# RECORDED DATA:
★ ★ ★ ★

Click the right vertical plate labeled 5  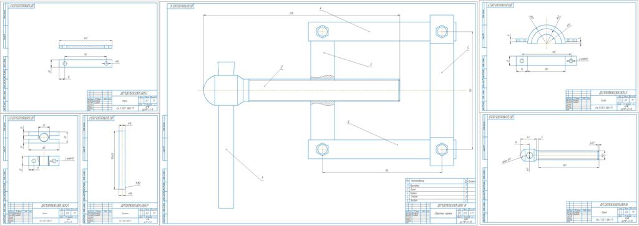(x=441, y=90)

★ ★ ★ ★

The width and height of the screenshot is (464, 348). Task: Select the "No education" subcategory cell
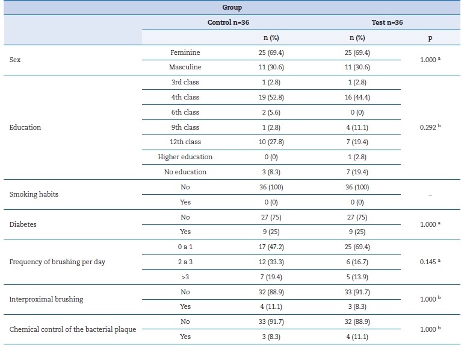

★ ★ ★ ★

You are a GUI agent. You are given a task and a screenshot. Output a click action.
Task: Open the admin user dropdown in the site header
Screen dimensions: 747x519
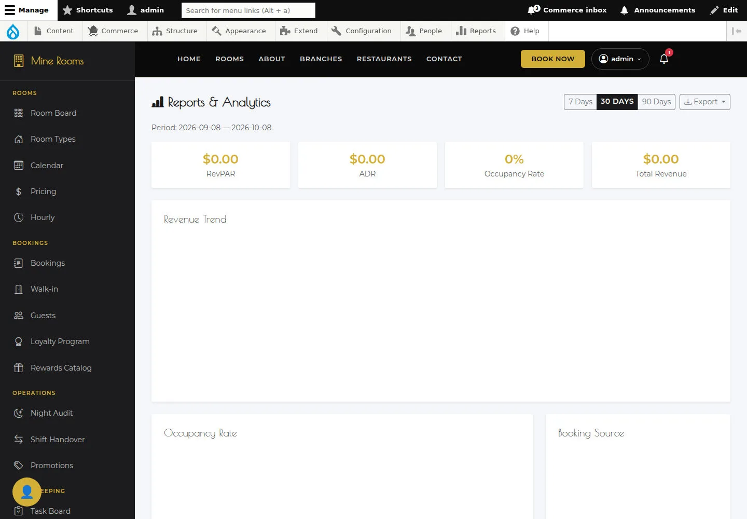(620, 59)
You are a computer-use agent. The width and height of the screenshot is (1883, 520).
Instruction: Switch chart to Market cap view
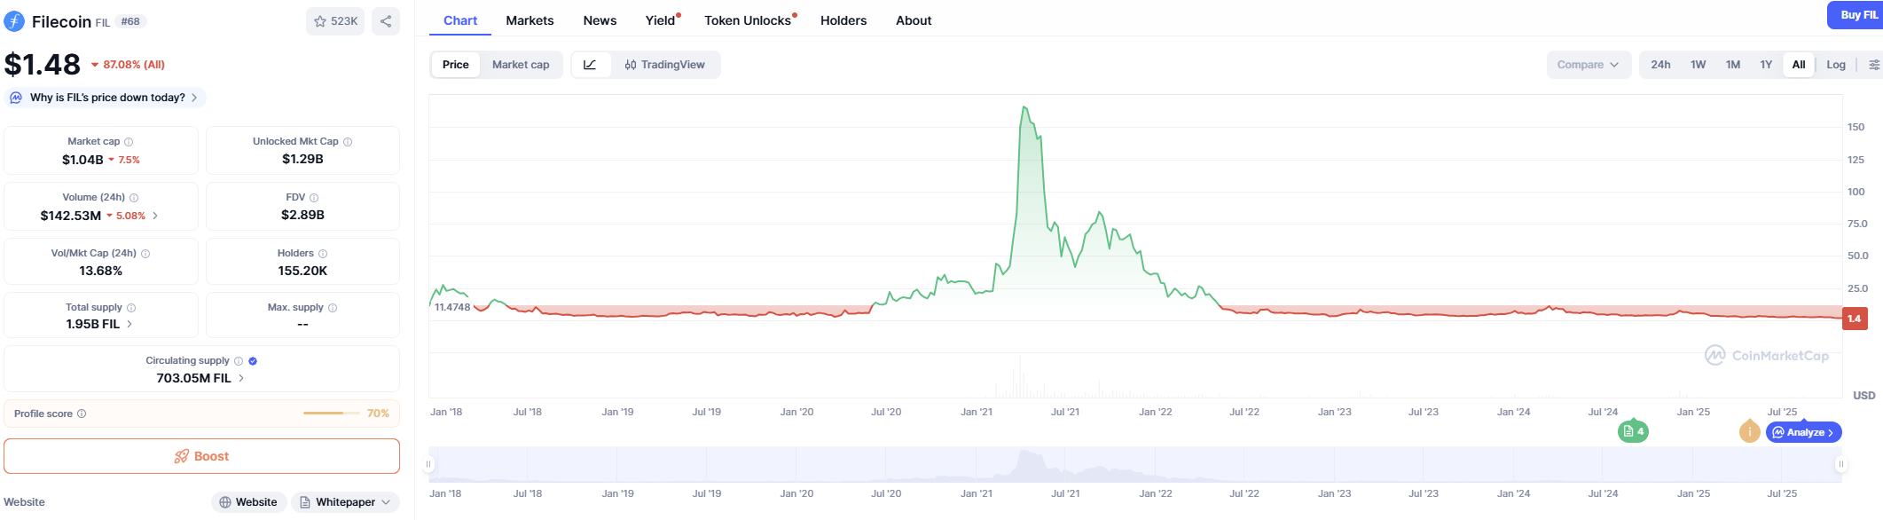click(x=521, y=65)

★ ★ ★ ★

# ABOUT THIS TASK:
Whenever the string "agent" shows up on a line of the listing, copy that line.

# SOLUTION FOR THIS TASK:
You are a GUI agent. You are given a task and a screenshot. Output a click action.
You are a computer-use agent. The width and height of the screenshot is (1883, 520).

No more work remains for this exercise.